The Gene Hackers

 CRISPR’s unprecedented ability to edit genetic
code will make possible a new generation of
medical treatments.    Credit Illustration by Todd
St. John

At thirty-four, Feng Zhang is the youngest member of the core faculty at the Broad Institute of Harvard and M.I.T. He is also among the most accomplished. In 1999, while still a high-school student, in Des Moines, Zhang found a structural protein capable of preventing retroviruses like H.I.V. from infecting human cells. The project earned him third place in the Intel Science Talent Search, and he applied the fifty thousand dollars in prize money toward tuition at Harvard, where he studied chemistry and physics. By the time he received his doctorate, from Stanford, in 2009, he had shifted gears, helping to create optogenetics, a powerful new discipline that enables scientists to use light to study the behavior of individual neurons.
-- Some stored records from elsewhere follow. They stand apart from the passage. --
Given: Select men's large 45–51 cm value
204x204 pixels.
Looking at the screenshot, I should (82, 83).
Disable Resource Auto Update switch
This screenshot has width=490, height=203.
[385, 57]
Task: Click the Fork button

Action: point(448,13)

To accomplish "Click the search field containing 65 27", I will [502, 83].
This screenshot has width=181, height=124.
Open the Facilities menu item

Zhang decided to become a biological engineer, forging tools to repair the broken genes that are responsible for many of humanity’s most intractable afflictions. The following year, he returned to Harvard, as a member of the Society of Fellows, and became the first scientist to use a modular set of proteins, called TALEs, to control the genes of a mammal. “Imagine being able to manipulate a specific region of DNA . . . almost as easily as correcting a typo,” one molecular biologist wrote, referring to TALEs, which stands for transcription activator-like effectors. He concluded that although such an advance “will probably never happen,” the new technology was as close as scientists might get.